Aquel mes de febrero, mi abuela se quedó al cuidado de los pequeños de la casa, es decir, de Rafael y de mi. Los mayores estaban internos en sus respectivos Colegios y mis padres, junto con mi hermana Amparo, habían ido a Lanjarón a tomar las aguas.
A la abuela le parecía yo la niña más perversa del mundo y no le faltaba razón!
-¡Que alguien me quite de en medio a esta niña que me mira con ojos de gato!- Solía decir mi abuela, dejando muy claro que no me podía soportar.
Aquella tarde decidí regar el suelo del cuarto de plancha con los pipos de las aceitunas que Rafael y yo conseguimos comernos a lo largo del día. Me pareció divertido ver a los mayores intentar guardar el equilibrio una vez que pisaban el maldito hueso. Y mi hermano siempre secundaba mis ideas.
Nos escondimos detrás de las cortinas del hueco de la escalera de servicio, donde se guardaba la ropa sucia a la espera de ver entrar a nuestra víctima. No habían pasado ni 5 minutos cuando la vimos aparecer ; Mi guapísima abuela cruzaba el umbral buscando a Frasquita para que le ayudara con su labor de bolillos, pasó por delante nuestra, ajena a lo que podía sucederle cuando pisó el arma del delito y al verse suspendida en el aire, mientras pedía auxilio consiguió asirse a un aparador del office y así recuperar el equilibrio.
Como resultado de esa diablura, a la mañana siguiente me mandó a un colegio de la sierra que regentaba una monja amiga suya; la Madre Rafaela. Mandó que me hicieran una tartera con filetes empanados y me mandó con el cochero en el coche de caballos hasta ese horrible lugar.

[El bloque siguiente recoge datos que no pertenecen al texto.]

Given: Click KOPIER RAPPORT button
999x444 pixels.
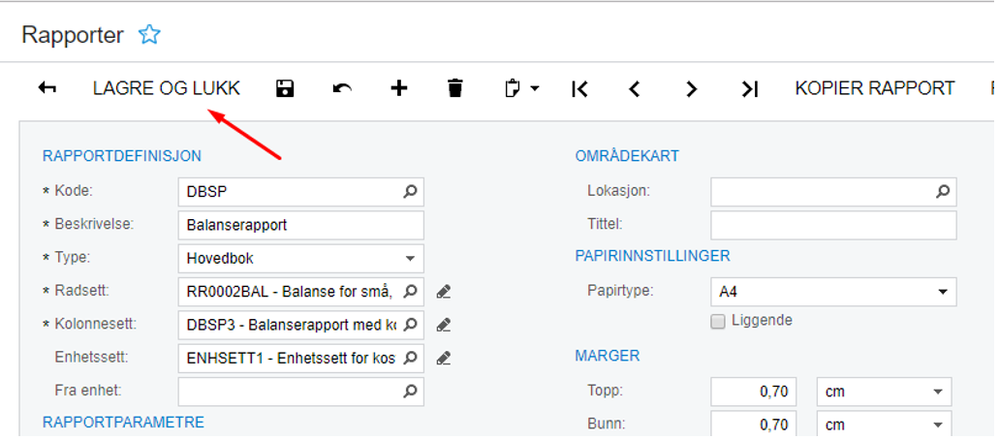Looking at the screenshot, I should tap(875, 88).
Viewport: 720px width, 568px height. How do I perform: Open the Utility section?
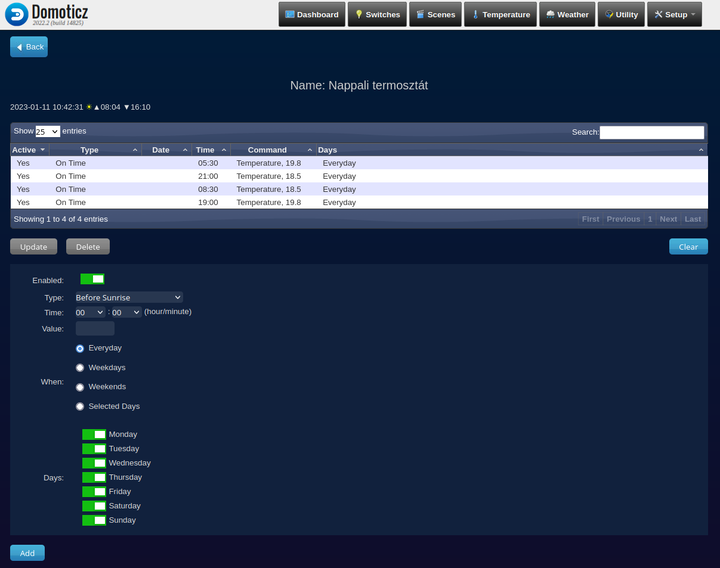click(x=621, y=14)
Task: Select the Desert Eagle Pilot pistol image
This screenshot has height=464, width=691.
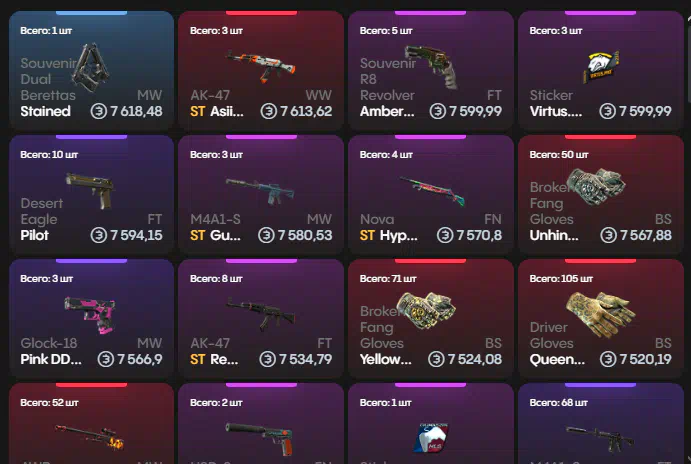Action: click(x=91, y=190)
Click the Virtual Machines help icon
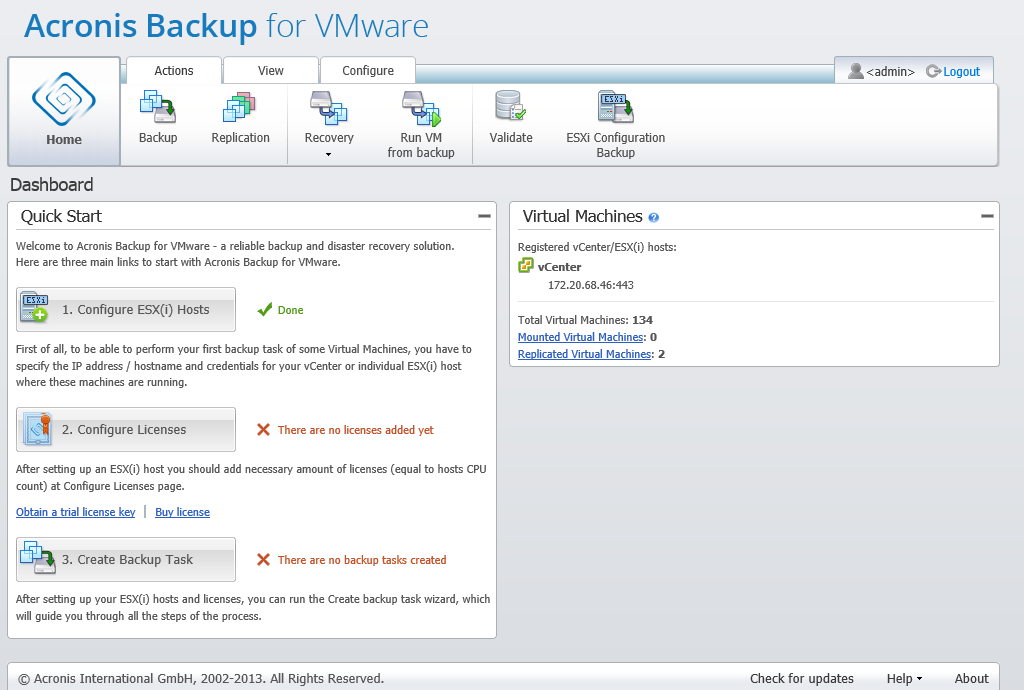 point(654,217)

Recuerdo como entre Antonia la cocinera y mi abuela hacían dos horribles trencitas con mi preciosa melena rubia. Cuando mi madre a la vuelta de su viaje, me vio sin tirabuzones, se llevó un disgusto horrible.
Pasé allí unos tres meses sin grandes anécdotas que contar, en alguna ocasión y por hacer alguna travesura mandó que me vinieran a buscar.
Como aquel día en que jugando al pilla-pilla alrededor del estanque que había en el jardín, estanque, que según contaban estaba lleno de mosquitos del paludismo, por lo que teníamos prohibido acercarnos, detalle que lo hacía más atractivo. Corriendo alrededor del borde nos tropezamos y caímos dentro, nos pescaron y nos mandaron a nuestras casas.